Selain itu, kenyataan tersebut juga berimbas pada suatu tesis yang menyatakan bahwa Islam puritan yang selalu beorientasi teologis absolut dan menjadi ancaman terhadap pluralisme, seperti dikatakan oleh Khaled Abou El Fadl dan Suadi Asyari, tidak sepenuhnya benar. Kasus tersebut bisa dilihat dari ekspresi keagamaan yang dipertontonkan olah gerakan reformis seperti  gerakan Wahabi dan Muhammadiyah.

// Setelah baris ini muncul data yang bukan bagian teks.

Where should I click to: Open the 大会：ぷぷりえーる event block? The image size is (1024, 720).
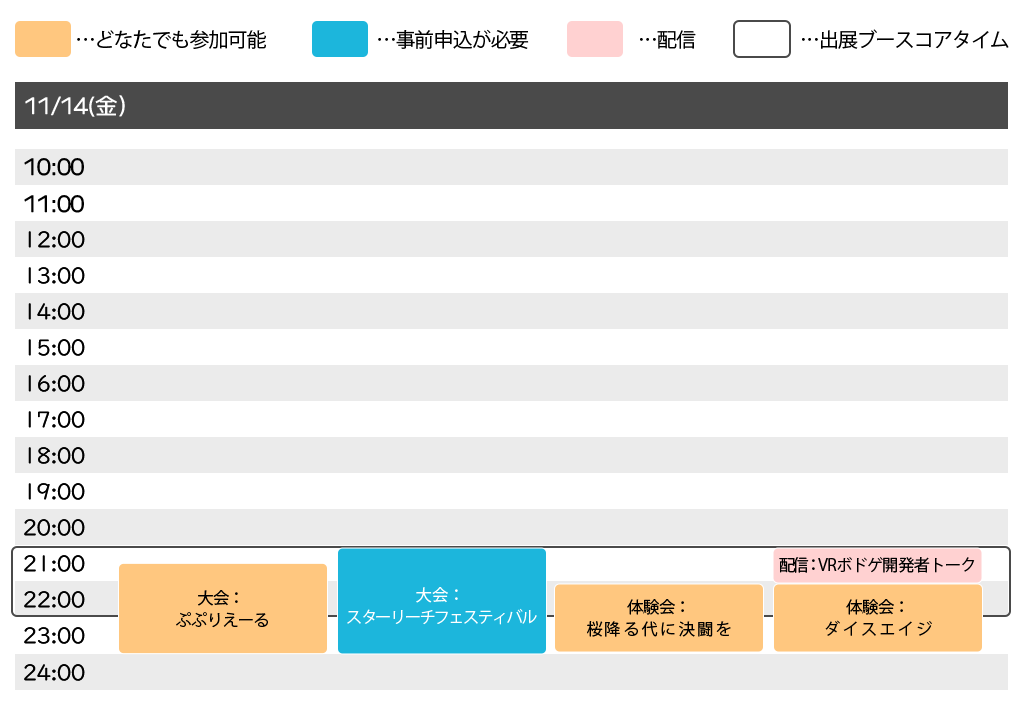pyautogui.click(x=223, y=608)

Dalam tubuh kedua gerakan reformis tersebut terdapat distingsi yang sangat mencolok bila disuguhkan beberapa tema-tema tertentu kendati dalam beberapa aspek terdapat kesamaan.  Ekspresi keberagamaan yang ditunjukkan oleh gerakan Wahabi misalnya, kendati selalu dicitrakan sebagai negatif atau bahkan pejoratif, Wahabisme akan tetap merupakan representasi dari warna Islam yang akan selalu Ada. Begitupun dengan gerakan Islam di Indonesia yang diekspresikan Muhammadiyah dan Nahdlatul Ulama (NU) yang merepresentasikan nalar yang beragam dalam merespon realitas yang ada.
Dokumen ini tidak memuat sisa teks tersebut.